Is Laurence Tribe a Sellout?
Ann’s excellent post concerning Jody Freeman and Richard Lazarus’ evisceration of Laurence Tribe raises an important question: why on earth would Tribe make such patently absurd arguments? Ann delicately suggests that the money Tribe is getting from fossil fuel interests may have “addled his judgment.”
I’m not so sure. Obviously, we can’t put the man on the couch, but I have a hard time believing that Tribe is just doing this for the money: he’s got plenty, so much so that the 1st Circuit had to rule once that his charges were exhorbitant for attorney’s fees purposes (so if he isn’t taking cases on contingency, he can just laugh his way to the bank). Ann’s suggestion is a little more subtle: once an attorney takes a case, he or she tends to psychically invest in it, so that he or she comes to believe in the justice of the struggle. Perhaps, but in this case, Tribe didn’t have to take the case in the first place.
Instead, we might look to the great American poet Robert Frost, who once acidly defined a liberal as “a man too broadminded to take his own side in a quarrel.” That’s Tribe. He has long tried to cultivate a reputation as someone so incredibly fair-minded that even those on the other side should take his views seriously, often going out of his way to downplay or even deny the impact of politics on his constitutional theory.
Someone with such a self-conception might find it irresistible to become the paladin of conservatives on a high-profile issue, especially since that issue is one where he lacks any particularly ideological commitment. See? I am so incredibly fair-minded that I will take the side of conservatives and get attacked by my own side! I don’t think that this is necessarily even conscious; it just seems to the subject as the “right thing” to do.

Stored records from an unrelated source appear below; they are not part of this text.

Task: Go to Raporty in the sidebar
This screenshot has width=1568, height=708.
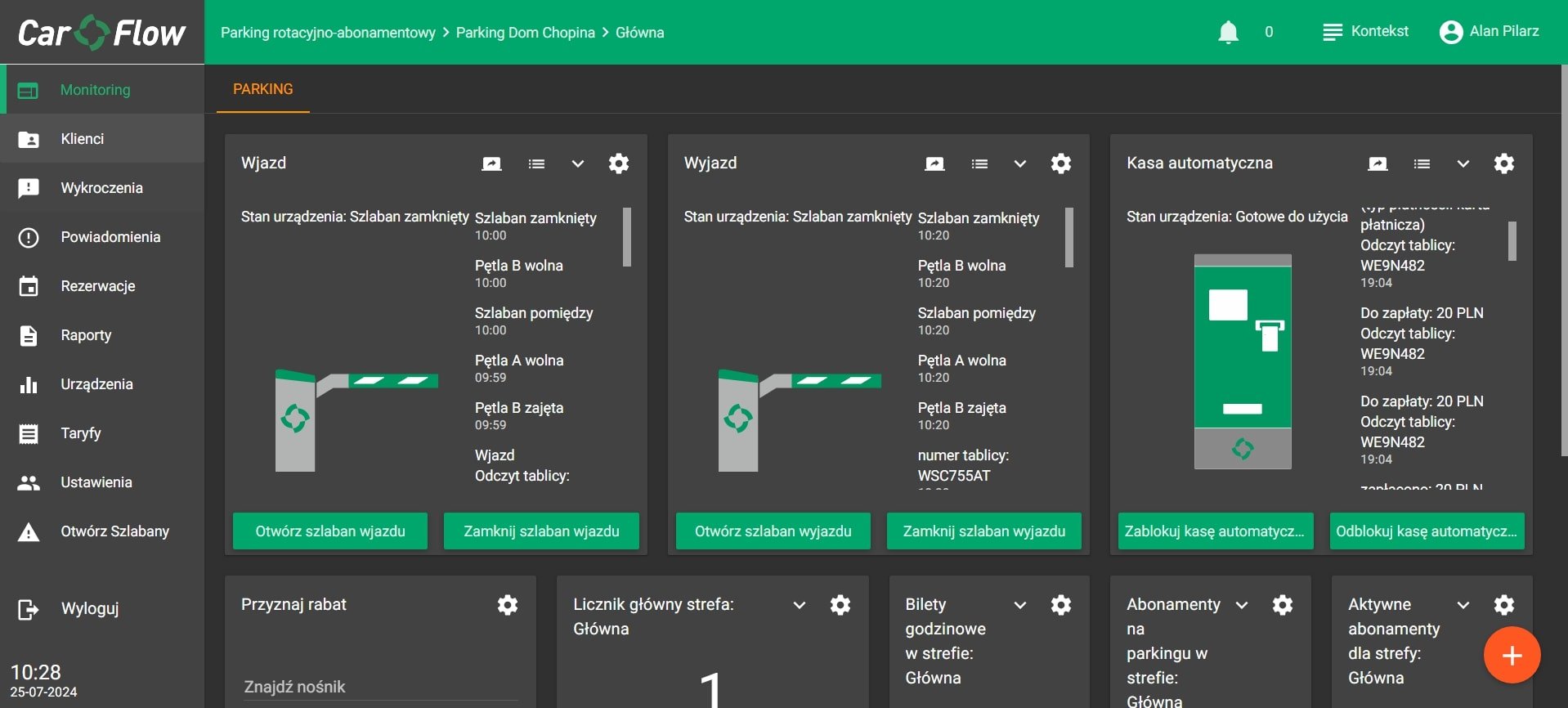Action: pos(86,335)
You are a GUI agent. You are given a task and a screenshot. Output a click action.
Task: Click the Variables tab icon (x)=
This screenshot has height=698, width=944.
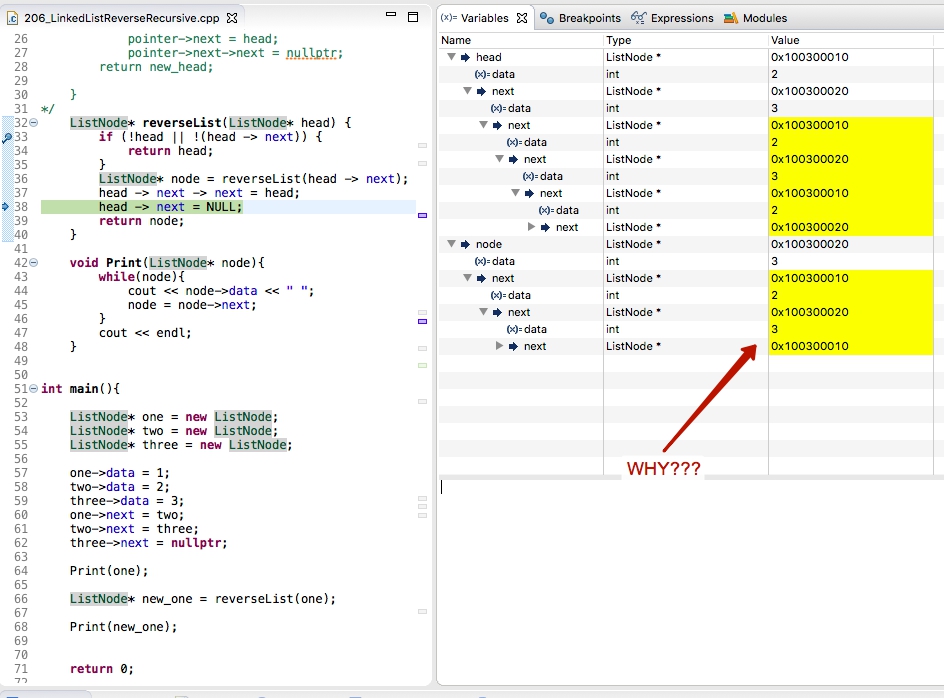pyautogui.click(x=448, y=17)
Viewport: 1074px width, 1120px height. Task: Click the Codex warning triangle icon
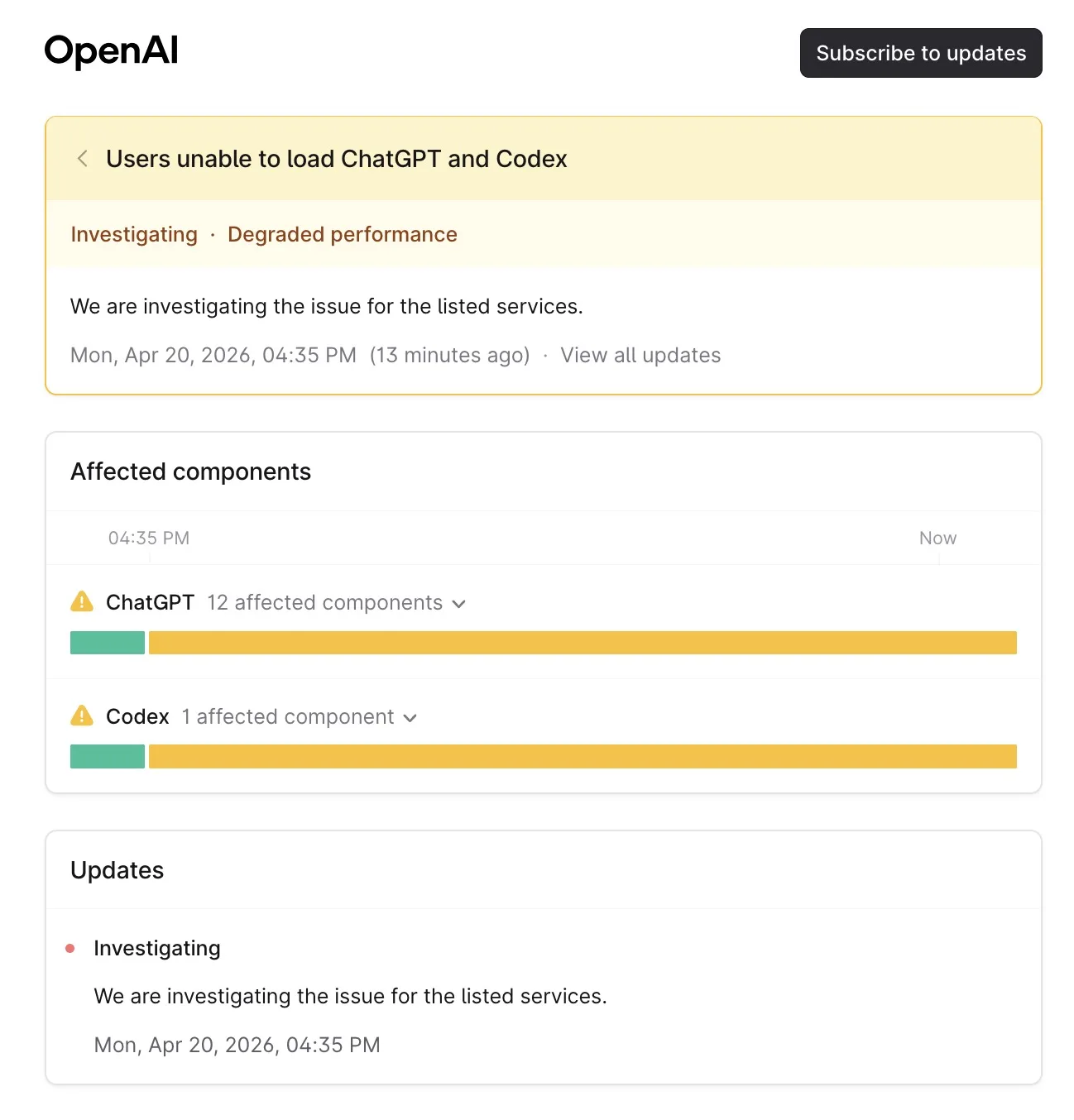(82, 716)
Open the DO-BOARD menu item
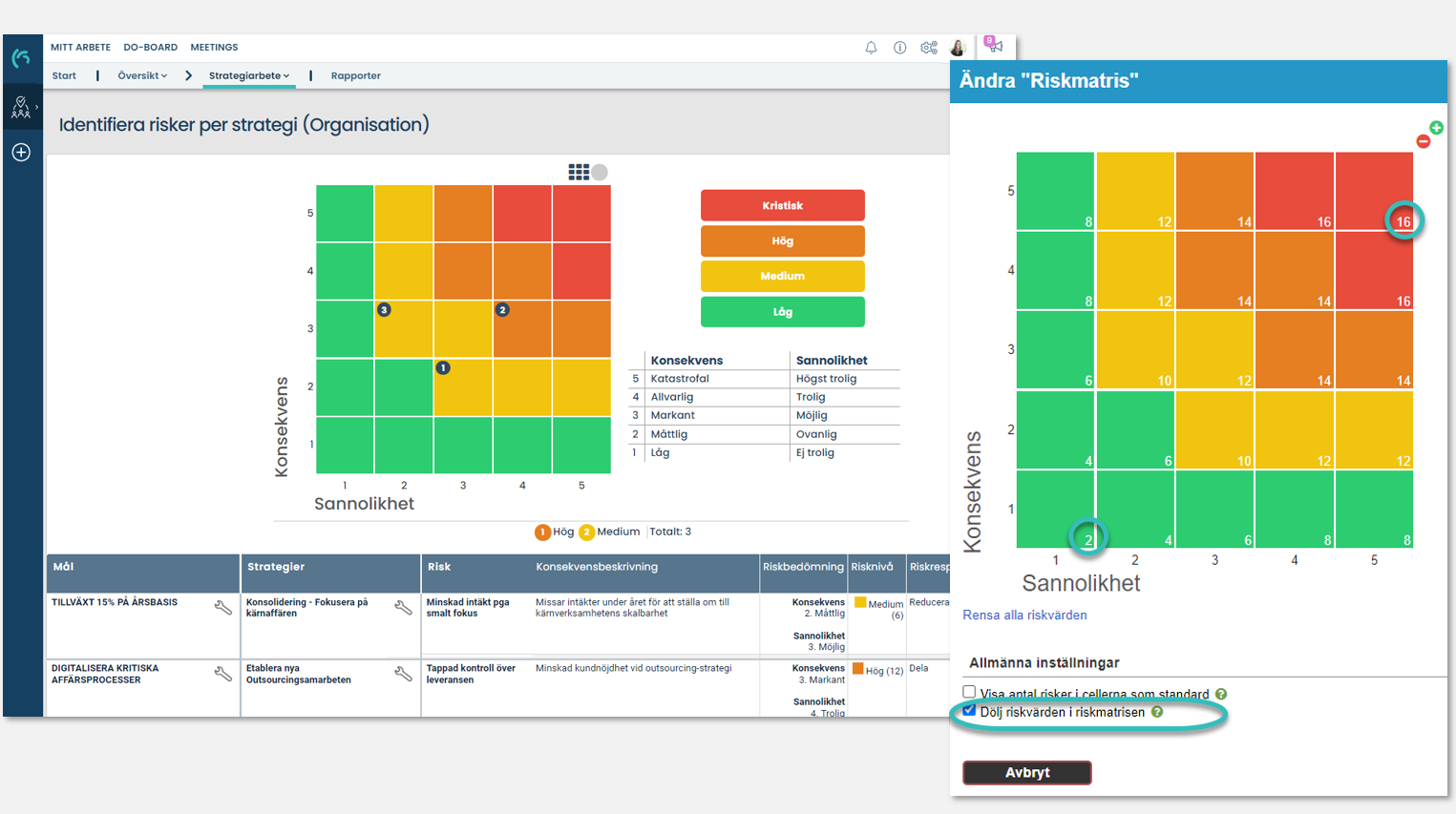The height and width of the screenshot is (814, 1456). pyautogui.click(x=151, y=47)
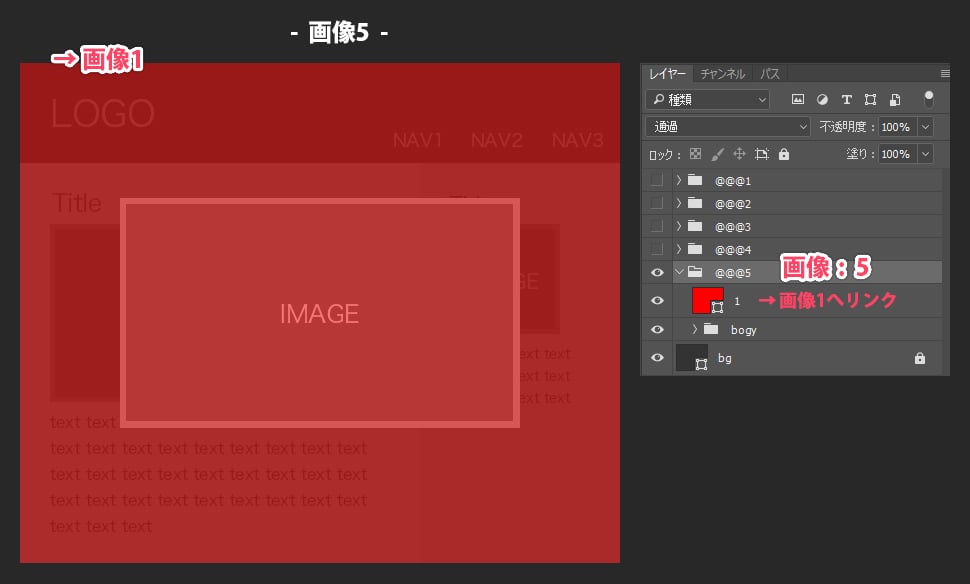Click the lock image pixels brush icon
Viewport: 970px width, 584px height.
717,155
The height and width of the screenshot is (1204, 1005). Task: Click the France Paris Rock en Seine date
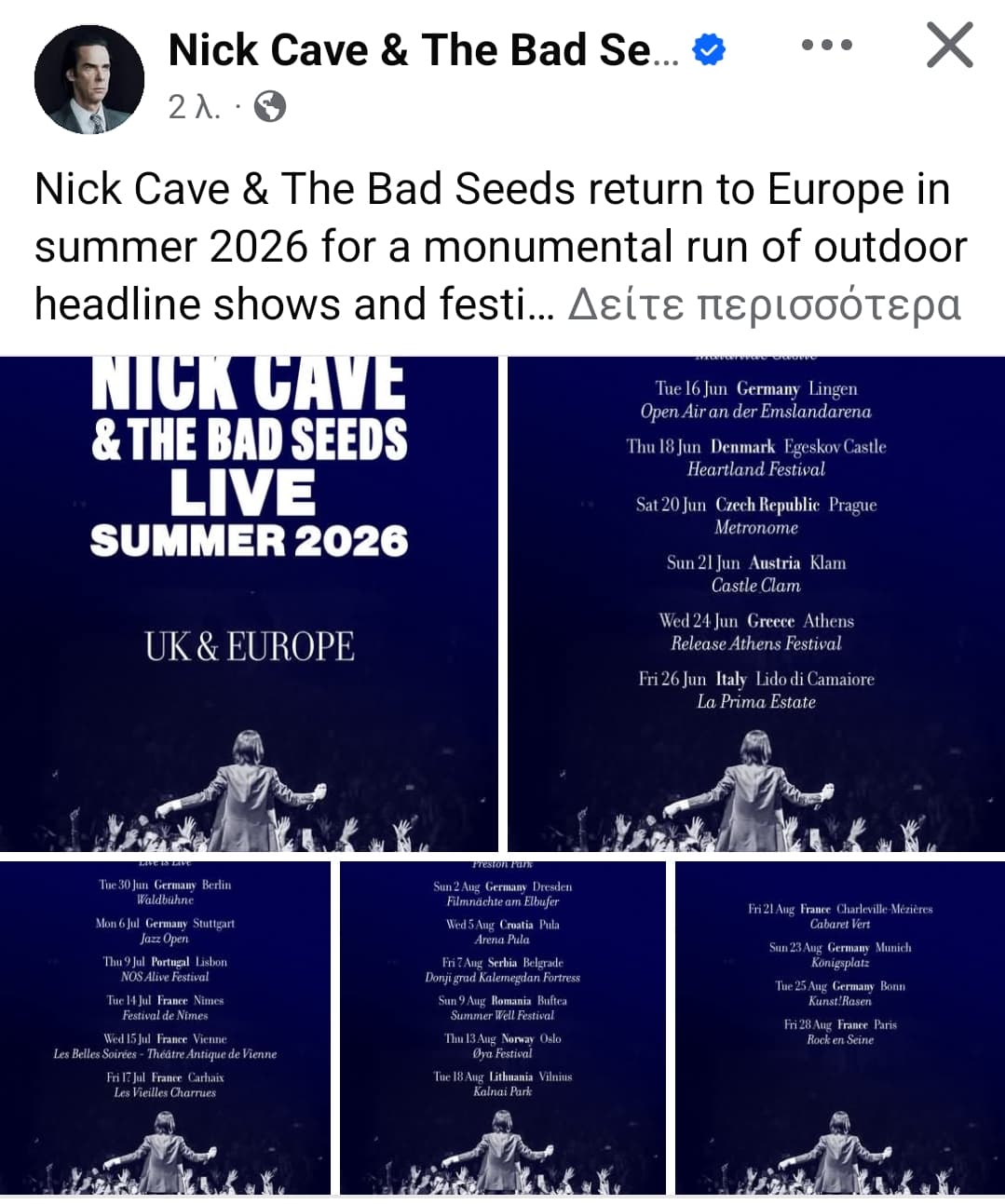click(x=840, y=1032)
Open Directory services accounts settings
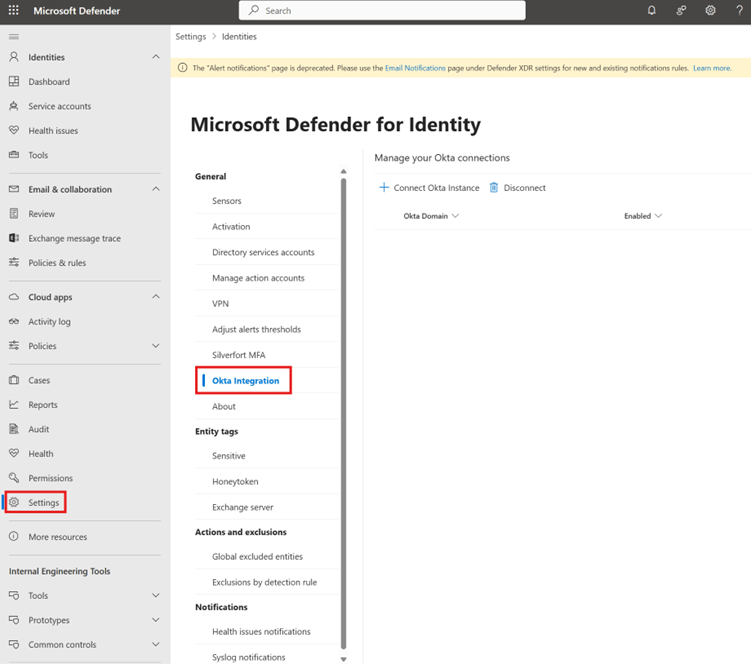Viewport: 751px width, 664px height. [x=263, y=252]
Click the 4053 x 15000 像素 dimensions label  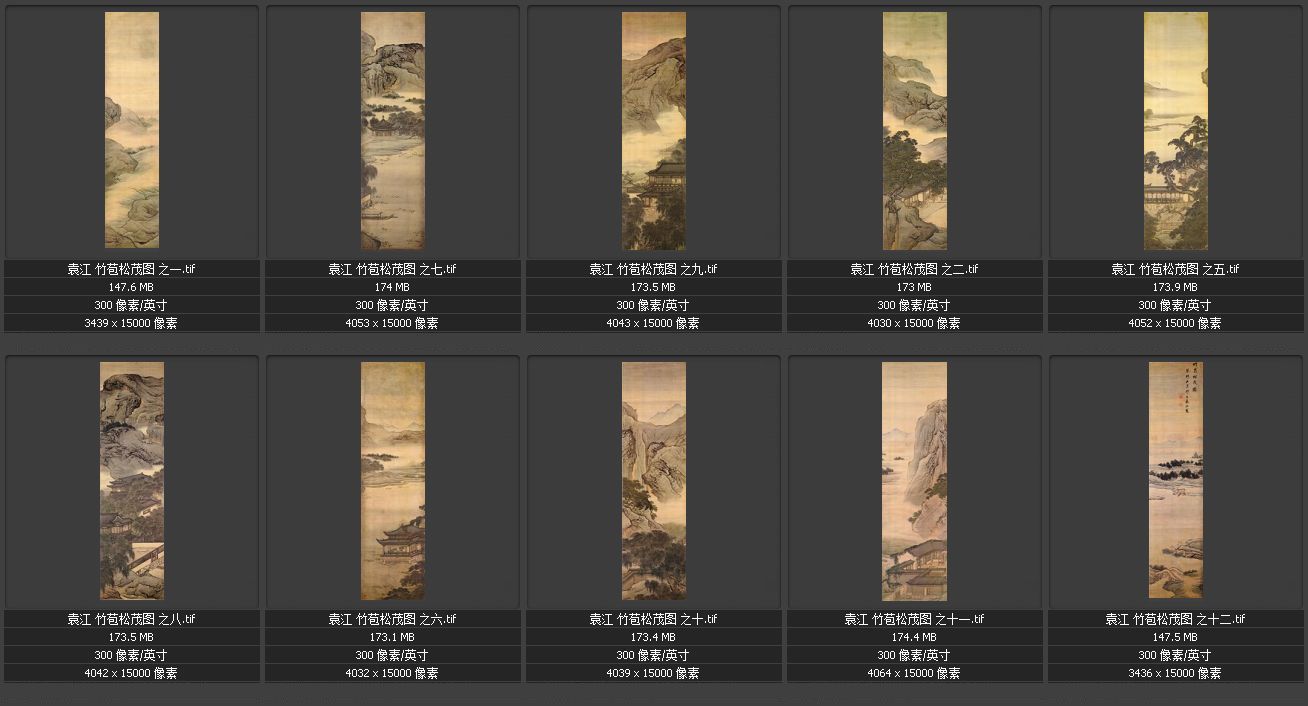392,323
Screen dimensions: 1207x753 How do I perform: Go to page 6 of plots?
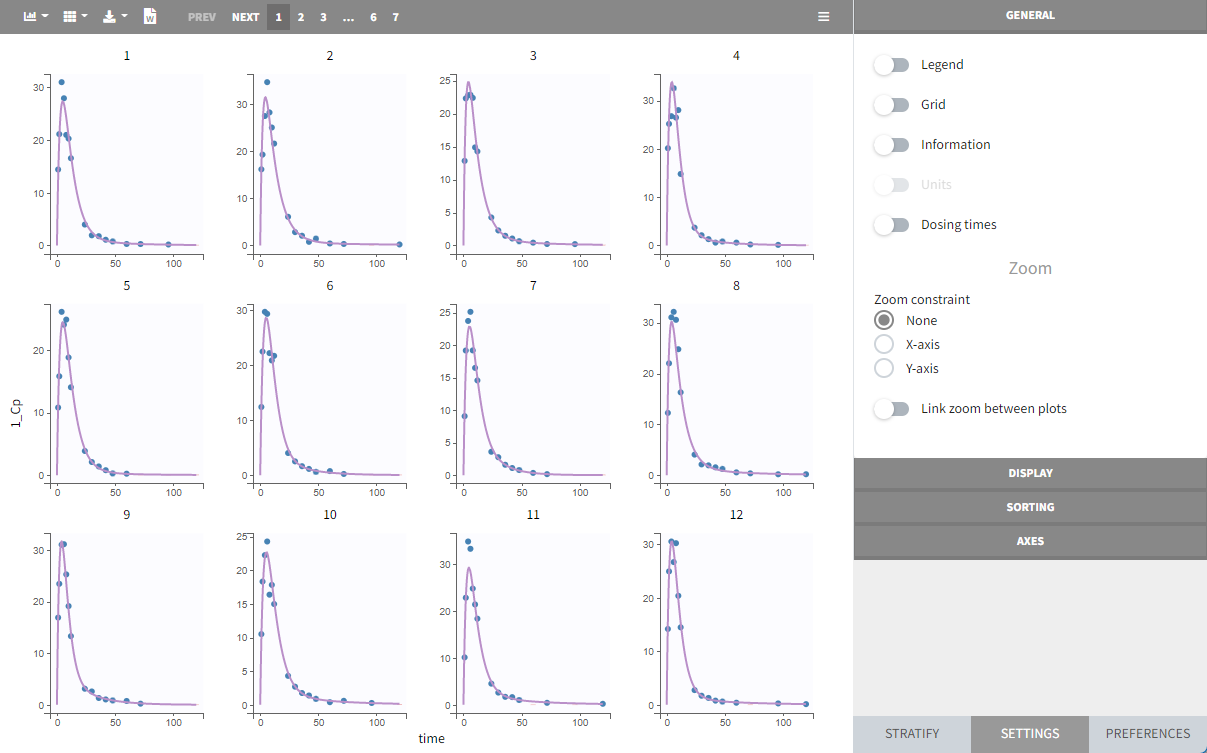pyautogui.click(x=373, y=17)
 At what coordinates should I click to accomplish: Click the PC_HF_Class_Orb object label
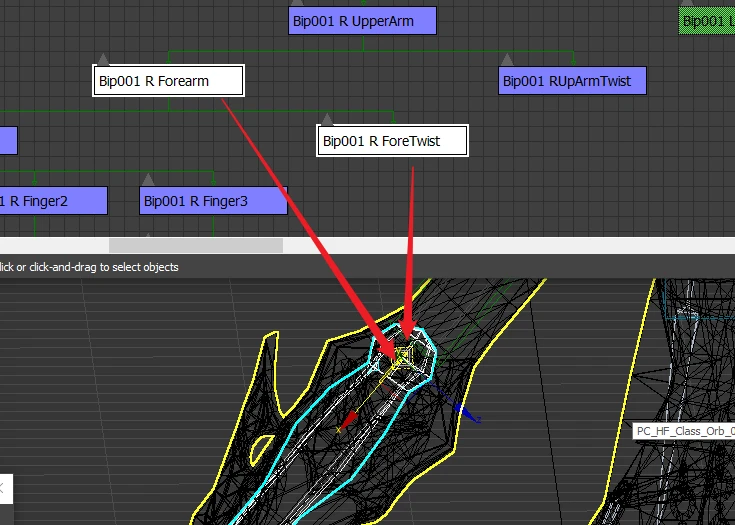tap(684, 431)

The irony is that Tribe’s probably subconscious attempt to burnish his reputation has done exactly the opposite, as Freeman and Lazarus’ response demonstrates. He wants so badly to rise above the fray that he winds up sinking below it. As David Hume remarked:
It is natural for men to persuade themselves that their interest coincides with their inclination.
Desperately attempting to show fair-mindedness might simply result in demonstrating soft-headedness.